Aveva intelligenza e sensibilità. Scriveva di musica, ma non solo.
Un suo libro, di quelli che un tempo erano chiamati ‘di varia umanità’ lo conferma : Barboni a Milano.

Argomento principale è l’amicizia, disinteressata anche se eccentrica, esistente tra Confalonieri (el Maestri) e una varietà di uomini e donne, tutti barboni milanesi.

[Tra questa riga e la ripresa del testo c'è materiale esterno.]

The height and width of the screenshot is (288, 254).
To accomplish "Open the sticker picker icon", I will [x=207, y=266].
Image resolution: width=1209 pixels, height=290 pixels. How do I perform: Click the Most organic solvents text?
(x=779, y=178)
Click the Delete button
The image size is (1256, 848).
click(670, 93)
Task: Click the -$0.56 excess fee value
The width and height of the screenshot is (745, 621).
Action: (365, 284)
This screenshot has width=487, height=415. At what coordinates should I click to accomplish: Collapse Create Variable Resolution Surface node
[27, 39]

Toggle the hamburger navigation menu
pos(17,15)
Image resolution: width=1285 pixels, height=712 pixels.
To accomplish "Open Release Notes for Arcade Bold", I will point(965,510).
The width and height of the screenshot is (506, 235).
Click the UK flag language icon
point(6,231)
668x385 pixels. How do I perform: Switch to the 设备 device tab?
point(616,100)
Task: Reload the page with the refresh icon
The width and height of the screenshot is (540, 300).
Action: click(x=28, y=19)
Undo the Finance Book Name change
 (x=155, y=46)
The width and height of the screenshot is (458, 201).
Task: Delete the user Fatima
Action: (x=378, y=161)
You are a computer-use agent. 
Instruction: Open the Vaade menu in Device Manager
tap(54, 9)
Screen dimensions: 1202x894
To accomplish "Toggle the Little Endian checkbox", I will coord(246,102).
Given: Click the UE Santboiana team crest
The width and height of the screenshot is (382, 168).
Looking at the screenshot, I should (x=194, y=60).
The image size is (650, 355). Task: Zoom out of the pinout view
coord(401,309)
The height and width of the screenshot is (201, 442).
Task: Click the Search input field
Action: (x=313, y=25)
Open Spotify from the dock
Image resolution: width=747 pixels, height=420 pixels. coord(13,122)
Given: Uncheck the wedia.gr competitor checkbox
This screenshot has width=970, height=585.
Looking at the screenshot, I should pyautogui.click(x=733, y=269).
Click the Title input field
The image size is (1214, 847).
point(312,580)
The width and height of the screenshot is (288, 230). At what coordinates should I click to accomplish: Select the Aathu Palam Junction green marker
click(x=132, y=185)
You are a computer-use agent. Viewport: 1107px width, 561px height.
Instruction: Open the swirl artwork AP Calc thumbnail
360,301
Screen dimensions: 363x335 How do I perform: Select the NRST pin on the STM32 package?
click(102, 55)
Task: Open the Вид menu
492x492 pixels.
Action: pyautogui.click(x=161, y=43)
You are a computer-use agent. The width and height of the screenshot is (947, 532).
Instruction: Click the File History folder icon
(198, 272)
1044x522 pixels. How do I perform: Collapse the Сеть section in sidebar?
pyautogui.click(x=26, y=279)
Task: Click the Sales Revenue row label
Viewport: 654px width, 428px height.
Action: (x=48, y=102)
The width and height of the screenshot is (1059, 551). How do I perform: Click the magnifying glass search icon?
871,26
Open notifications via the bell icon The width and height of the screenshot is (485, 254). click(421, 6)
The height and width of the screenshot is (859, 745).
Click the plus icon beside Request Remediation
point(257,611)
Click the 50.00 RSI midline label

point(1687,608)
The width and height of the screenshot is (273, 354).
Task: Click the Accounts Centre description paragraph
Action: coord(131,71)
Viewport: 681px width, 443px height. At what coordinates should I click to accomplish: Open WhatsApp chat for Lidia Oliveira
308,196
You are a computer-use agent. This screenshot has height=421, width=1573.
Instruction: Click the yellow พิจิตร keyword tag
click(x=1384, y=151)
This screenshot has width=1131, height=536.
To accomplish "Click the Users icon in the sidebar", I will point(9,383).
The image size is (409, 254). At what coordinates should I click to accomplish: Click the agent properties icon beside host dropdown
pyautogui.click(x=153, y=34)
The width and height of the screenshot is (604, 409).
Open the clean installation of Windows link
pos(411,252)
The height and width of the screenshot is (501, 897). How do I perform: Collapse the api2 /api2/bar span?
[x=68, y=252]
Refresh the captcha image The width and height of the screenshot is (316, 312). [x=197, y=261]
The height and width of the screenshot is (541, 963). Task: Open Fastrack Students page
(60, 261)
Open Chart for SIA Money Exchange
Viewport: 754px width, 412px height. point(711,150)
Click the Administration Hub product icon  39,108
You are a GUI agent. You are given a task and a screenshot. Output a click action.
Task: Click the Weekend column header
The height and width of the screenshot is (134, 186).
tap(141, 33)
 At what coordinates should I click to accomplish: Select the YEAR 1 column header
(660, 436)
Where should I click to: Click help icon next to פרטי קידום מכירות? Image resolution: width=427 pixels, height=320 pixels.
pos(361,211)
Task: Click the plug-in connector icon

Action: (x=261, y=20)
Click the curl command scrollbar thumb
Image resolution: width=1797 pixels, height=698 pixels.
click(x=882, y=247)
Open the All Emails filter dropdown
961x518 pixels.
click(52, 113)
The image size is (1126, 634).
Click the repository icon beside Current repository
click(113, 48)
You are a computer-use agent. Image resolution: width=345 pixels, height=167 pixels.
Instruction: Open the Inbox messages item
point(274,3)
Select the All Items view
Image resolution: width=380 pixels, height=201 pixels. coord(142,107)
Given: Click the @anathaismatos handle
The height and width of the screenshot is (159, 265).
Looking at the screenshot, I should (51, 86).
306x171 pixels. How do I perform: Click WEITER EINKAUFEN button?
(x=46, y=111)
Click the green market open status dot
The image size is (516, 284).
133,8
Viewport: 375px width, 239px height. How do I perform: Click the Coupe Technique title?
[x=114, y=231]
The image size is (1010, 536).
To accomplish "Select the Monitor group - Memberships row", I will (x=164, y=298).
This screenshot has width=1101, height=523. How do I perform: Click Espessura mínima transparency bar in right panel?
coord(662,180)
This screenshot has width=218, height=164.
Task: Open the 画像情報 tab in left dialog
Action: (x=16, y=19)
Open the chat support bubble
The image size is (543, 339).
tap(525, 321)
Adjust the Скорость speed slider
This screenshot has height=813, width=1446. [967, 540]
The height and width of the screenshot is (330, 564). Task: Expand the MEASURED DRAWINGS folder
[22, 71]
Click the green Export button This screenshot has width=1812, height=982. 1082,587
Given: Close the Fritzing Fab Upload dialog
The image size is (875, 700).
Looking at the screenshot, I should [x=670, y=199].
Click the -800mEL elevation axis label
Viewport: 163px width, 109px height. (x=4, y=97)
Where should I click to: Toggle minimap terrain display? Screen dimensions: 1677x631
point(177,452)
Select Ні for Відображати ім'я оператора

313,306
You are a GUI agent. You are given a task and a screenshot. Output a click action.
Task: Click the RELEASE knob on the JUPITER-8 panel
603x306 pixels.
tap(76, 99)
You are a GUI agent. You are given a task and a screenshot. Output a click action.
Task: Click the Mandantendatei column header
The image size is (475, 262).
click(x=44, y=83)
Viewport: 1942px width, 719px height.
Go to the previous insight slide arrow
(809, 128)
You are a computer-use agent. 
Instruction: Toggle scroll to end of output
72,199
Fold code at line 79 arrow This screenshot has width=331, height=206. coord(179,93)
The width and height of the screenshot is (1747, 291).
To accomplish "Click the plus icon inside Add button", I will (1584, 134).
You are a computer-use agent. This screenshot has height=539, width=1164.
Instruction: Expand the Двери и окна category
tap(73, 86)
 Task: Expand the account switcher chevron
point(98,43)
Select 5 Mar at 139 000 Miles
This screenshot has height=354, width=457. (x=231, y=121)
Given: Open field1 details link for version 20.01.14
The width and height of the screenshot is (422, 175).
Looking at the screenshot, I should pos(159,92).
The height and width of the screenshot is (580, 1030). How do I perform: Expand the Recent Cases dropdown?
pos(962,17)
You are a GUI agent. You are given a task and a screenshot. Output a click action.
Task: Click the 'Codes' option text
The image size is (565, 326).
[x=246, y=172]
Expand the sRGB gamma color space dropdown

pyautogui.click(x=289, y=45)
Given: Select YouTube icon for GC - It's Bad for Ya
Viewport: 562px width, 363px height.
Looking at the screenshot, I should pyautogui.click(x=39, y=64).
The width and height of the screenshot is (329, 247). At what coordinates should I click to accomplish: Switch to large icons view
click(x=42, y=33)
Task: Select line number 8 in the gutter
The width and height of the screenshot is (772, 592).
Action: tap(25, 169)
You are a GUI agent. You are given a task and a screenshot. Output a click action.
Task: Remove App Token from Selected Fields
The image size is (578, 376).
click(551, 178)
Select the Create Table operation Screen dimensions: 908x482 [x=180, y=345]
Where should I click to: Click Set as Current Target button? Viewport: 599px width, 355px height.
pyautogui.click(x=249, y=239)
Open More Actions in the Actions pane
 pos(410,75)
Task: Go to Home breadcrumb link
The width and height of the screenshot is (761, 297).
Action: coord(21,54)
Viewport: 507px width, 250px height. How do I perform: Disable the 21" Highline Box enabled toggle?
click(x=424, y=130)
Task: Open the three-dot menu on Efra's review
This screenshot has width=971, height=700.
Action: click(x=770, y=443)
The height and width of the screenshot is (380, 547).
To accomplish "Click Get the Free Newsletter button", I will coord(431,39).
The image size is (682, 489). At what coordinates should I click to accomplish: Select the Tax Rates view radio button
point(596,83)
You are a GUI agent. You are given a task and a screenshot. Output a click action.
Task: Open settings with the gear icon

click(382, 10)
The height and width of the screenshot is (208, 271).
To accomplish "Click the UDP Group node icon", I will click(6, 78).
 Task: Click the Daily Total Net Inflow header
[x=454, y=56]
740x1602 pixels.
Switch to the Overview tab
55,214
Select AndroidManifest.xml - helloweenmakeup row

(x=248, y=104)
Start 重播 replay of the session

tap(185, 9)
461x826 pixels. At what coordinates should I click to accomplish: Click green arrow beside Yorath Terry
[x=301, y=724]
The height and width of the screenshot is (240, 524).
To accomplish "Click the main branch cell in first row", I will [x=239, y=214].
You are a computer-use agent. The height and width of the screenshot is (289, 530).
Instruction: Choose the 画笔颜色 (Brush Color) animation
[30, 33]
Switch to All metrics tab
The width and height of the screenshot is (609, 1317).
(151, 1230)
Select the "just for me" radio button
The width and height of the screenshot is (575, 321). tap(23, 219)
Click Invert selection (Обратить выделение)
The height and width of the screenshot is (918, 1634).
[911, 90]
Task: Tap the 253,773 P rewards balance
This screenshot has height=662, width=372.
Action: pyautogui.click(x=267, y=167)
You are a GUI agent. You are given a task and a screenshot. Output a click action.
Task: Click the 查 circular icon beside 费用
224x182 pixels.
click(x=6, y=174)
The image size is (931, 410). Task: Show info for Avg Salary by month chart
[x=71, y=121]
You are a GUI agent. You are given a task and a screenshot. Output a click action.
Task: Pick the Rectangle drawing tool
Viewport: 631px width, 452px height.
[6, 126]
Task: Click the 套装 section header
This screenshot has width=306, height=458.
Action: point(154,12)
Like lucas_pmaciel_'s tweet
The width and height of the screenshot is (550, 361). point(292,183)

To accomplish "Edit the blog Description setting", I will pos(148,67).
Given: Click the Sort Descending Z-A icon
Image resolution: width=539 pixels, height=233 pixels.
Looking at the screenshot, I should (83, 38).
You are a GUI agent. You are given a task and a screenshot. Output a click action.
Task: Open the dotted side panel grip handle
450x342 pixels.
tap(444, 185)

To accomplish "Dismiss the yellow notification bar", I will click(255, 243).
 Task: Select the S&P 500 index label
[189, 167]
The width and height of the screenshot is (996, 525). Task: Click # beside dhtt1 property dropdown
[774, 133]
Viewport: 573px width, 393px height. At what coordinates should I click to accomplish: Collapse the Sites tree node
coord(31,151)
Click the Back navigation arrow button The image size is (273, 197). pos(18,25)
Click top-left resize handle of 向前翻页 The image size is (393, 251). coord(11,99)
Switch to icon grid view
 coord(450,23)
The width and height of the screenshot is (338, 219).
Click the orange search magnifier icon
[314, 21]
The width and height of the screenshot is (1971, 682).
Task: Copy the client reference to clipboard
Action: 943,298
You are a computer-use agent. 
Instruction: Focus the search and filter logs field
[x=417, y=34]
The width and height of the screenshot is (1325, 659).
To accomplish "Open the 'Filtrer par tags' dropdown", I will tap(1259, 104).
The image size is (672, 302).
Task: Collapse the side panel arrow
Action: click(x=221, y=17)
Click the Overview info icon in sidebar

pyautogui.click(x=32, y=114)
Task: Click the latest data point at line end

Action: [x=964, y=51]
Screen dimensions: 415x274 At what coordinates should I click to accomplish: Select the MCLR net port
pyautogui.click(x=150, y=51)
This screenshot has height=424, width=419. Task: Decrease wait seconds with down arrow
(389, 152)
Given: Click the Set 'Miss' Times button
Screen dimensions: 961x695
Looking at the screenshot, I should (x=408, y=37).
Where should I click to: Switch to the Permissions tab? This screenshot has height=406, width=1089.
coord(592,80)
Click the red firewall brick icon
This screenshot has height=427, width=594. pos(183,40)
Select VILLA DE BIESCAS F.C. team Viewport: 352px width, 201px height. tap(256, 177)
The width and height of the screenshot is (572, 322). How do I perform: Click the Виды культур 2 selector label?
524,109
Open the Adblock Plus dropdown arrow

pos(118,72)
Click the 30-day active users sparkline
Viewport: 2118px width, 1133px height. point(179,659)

Frequentatore di osterie, osservatore di abitudini, annotando dialoghi e storie, Confalonieri ha raccolto dettagli  (l’ incetta delle ‘cicche’ di sigaretta, tramite bastone fornito di spillo in punta e la suddivisione serale del sacco per rigenerare il fumo), e ha raccontato le fisionomie, le tristezze, le rassegnazioni e anche la dignità dei poveri di una Milano dopoguerra, ancora ottocentesca nei luoghi, nei tipi e nella parlata.

Nel libro poi, si passa dall’osteria del Magnifico in via Paolo da Cannobio (sempre ‘via del pesce’ per i milanesi duri a morire, dice l’autore) a Piccadilly Centre di Londra, alla festa del 1 agosto in Engadina, e ad altri racconti. 
Confalonieri sapeva vivere e cercava armonie, trovandole in ambienti diversi, alti e bassi, sempre molto particolari.